> **About this task**
From the first line to the last, output the entries exactly.

-------- Recorded information

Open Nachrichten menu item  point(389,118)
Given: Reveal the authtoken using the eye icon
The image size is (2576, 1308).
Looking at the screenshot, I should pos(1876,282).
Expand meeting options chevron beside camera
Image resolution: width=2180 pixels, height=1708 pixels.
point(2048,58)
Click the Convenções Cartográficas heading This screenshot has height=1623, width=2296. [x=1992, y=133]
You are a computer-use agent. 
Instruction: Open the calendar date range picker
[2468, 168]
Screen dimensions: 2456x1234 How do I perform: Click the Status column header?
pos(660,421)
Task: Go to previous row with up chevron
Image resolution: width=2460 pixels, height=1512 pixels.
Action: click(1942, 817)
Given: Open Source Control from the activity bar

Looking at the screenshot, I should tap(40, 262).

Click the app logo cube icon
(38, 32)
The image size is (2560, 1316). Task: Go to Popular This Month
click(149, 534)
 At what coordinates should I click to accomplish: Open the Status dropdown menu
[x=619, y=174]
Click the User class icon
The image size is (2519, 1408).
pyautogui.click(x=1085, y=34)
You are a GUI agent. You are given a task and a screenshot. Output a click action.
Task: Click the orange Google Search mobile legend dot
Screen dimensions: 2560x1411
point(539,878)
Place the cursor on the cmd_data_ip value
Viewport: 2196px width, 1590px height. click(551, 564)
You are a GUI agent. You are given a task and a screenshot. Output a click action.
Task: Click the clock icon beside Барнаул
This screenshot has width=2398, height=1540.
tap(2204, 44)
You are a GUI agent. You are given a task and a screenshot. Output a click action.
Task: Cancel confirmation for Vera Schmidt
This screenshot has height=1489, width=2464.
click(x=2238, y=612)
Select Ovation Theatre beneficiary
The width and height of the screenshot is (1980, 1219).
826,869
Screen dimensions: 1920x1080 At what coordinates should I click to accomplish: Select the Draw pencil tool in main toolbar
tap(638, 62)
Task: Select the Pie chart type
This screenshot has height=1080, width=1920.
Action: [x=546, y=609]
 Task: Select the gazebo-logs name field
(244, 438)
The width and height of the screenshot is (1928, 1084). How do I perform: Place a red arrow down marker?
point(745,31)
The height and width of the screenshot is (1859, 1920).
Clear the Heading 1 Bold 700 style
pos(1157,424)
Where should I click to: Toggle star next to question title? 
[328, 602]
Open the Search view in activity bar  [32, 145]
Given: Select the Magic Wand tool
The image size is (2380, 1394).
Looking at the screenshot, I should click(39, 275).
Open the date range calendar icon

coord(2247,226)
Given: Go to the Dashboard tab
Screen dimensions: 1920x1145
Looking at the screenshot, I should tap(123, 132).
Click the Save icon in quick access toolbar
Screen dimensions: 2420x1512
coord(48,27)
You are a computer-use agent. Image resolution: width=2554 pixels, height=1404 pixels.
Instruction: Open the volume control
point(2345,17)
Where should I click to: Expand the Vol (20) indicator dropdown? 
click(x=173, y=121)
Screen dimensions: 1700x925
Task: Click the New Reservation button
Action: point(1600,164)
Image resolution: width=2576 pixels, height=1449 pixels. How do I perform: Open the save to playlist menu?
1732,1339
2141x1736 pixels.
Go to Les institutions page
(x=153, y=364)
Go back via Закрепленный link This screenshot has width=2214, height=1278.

----------------

> **Result**
Open Nachrichten menu item  point(389,118)
Given: Reveal the authtoken using the eye icon
The image size is (2576, 1308).
Looking at the screenshot, I should pos(1876,282).
Expand meeting options chevron beside camera
Image resolution: width=2180 pixels, height=1708 pixels.
point(2048,58)
Click the Convenções Cartográficas heading This screenshot has height=1623, width=2296. [x=1992, y=133]
You are a computer-use agent. 
Instruction: Open the calendar date range picker
[2468, 168]
Screen dimensions: 2456x1234 How do I perform: Click the Status column header?
pos(660,421)
Task: Go to previous row with up chevron
Image resolution: width=2460 pixels, height=1512 pixels.
Action: click(1942, 817)
Given: Open Source Control from the activity bar

Looking at the screenshot, I should tap(40, 262).

Click the app logo cube icon
(38, 32)
The image size is (2560, 1316). Task: Go to Popular This Month
click(149, 534)
 At what coordinates should I click to accomplish: Open the Status dropdown menu
[x=619, y=174]
Click the User class icon
The image size is (2519, 1408).
pyautogui.click(x=1085, y=34)
You are a GUI agent. You are given a task and a screenshot. Output a click action.
Task: Click the orange Google Search mobile legend dot
Screen dimensions: 2560x1411
point(539,878)
Place the cursor on the cmd_data_ip value
Viewport: 2196px width, 1590px height. click(551, 564)
You are a GUI agent. You are given a task and a screenshot. Output a click action.
Task: Click the clock icon beside Барнаул
This screenshot has width=2398, height=1540.
tap(2204, 44)
You are a GUI agent. You are given a task and a screenshot. Output a click action.
Task: Cancel confirmation for Vera Schmidt
This screenshot has height=1489, width=2464.
click(x=2238, y=612)
Select Ovation Theatre beneficiary
The width and height of the screenshot is (1980, 1219).
826,869
Screen dimensions: 1920x1080 At what coordinates should I click to accomplish: Select the Draw pencil tool in main toolbar
tap(638, 62)
Task: Select the Pie chart type
This screenshot has height=1080, width=1920.
Action: [x=546, y=609]
 Task: Select the gazebo-logs name field
(244, 438)
The width and height of the screenshot is (1928, 1084). How do I perform: Place a red arrow down marker?
point(745,31)
The height and width of the screenshot is (1859, 1920).
Clear the Heading 1 Bold 700 style
pos(1157,424)
Where should I click to: Toggle star next to question title? 
[328, 602]
Open the Search view in activity bar  [32, 145]
Given: Select the Magic Wand tool
The image size is (2380, 1394).
Looking at the screenshot, I should click(39, 275).
Open the date range calendar icon

coord(2247,226)
Given: Go to the Dashboard tab
Screen dimensions: 1920x1145
Looking at the screenshot, I should tap(123, 132).
Click the Save icon in quick access toolbar
Screen dimensions: 2420x1512
coord(48,27)
You are a computer-use agent. Image resolution: width=2554 pixels, height=1404 pixels.
Instruction: Open the volume control
point(2345,17)
Where should I click to: Expand the Vol (20) indicator dropdown? 
click(x=173, y=121)
Screen dimensions: 1700x925
Task: Click the New Reservation button
Action: point(1600,164)
Image resolution: width=2576 pixels, height=1449 pixels. How do I perform: Open the save to playlist menu?
1732,1339
2141x1736 pixels.
Go to Les institutions page
(x=153, y=364)
Go back via Закрепленный link This screenshot has width=2214, height=1278.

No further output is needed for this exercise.